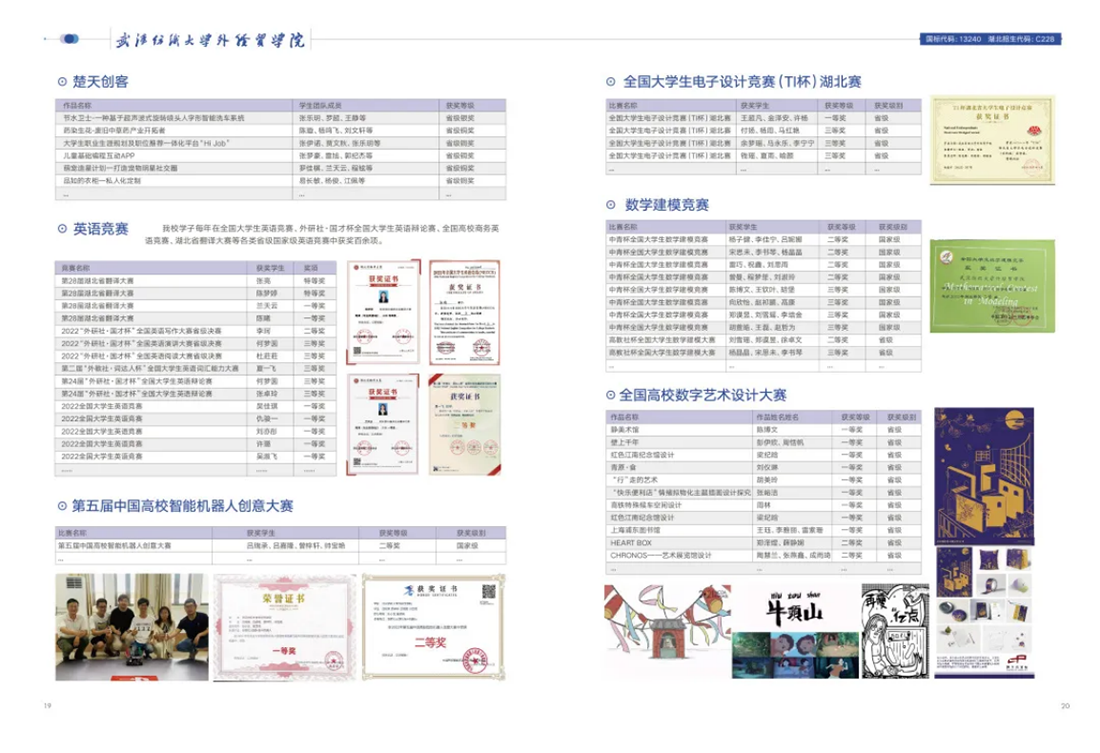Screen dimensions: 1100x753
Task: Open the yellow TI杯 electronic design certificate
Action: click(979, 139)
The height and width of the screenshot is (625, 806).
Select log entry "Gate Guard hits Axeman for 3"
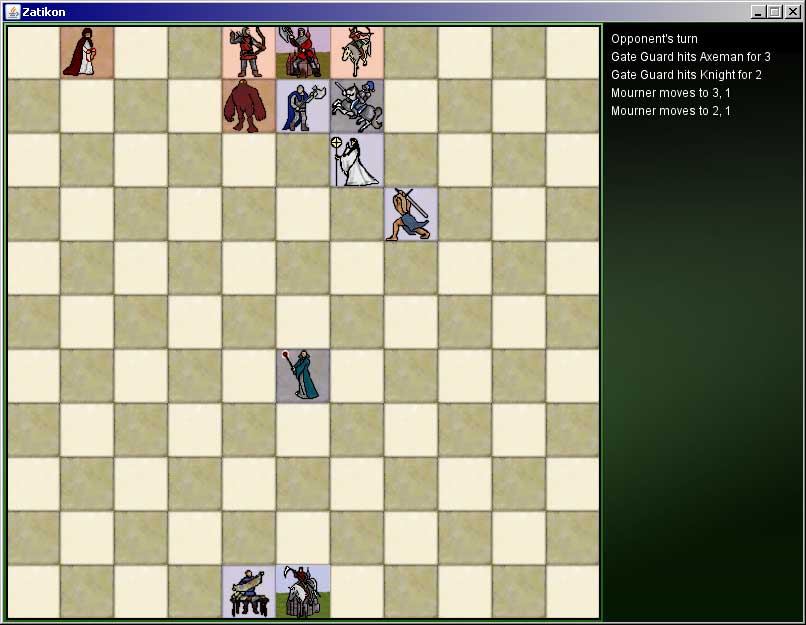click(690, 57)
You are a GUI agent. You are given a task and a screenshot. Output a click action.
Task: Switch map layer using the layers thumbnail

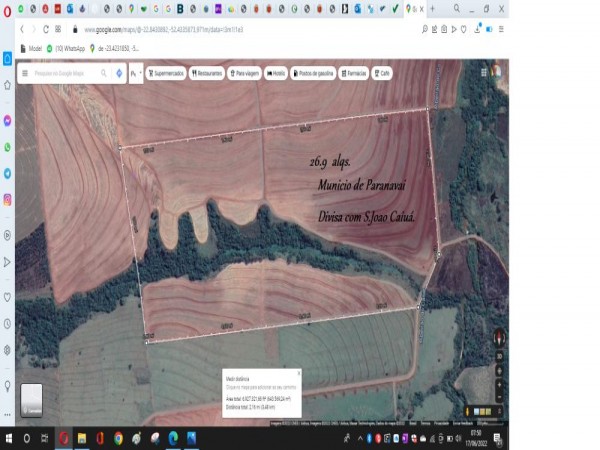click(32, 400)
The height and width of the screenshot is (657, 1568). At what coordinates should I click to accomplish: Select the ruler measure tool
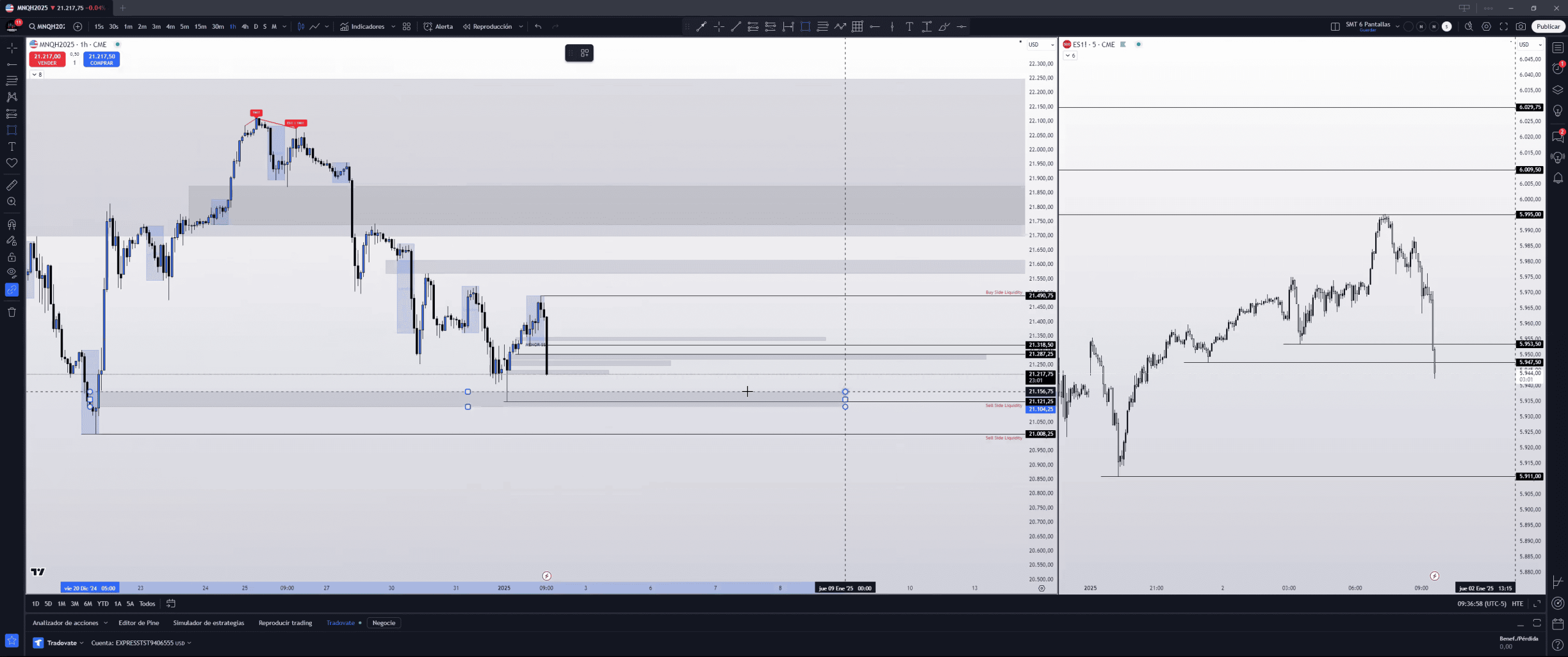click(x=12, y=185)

◆ **Activity**: Reproduce the lines above, exactly and exclusively, from the line containing "The height and width of the screenshot is (657, 1568)." down to the last line, both included; pictures are not part of the copy.

◆ **Exercise solution**:
The height and width of the screenshot is (657, 1568). At what coordinates should I click to accomplish: Select the ruler measure tool
click(x=12, y=185)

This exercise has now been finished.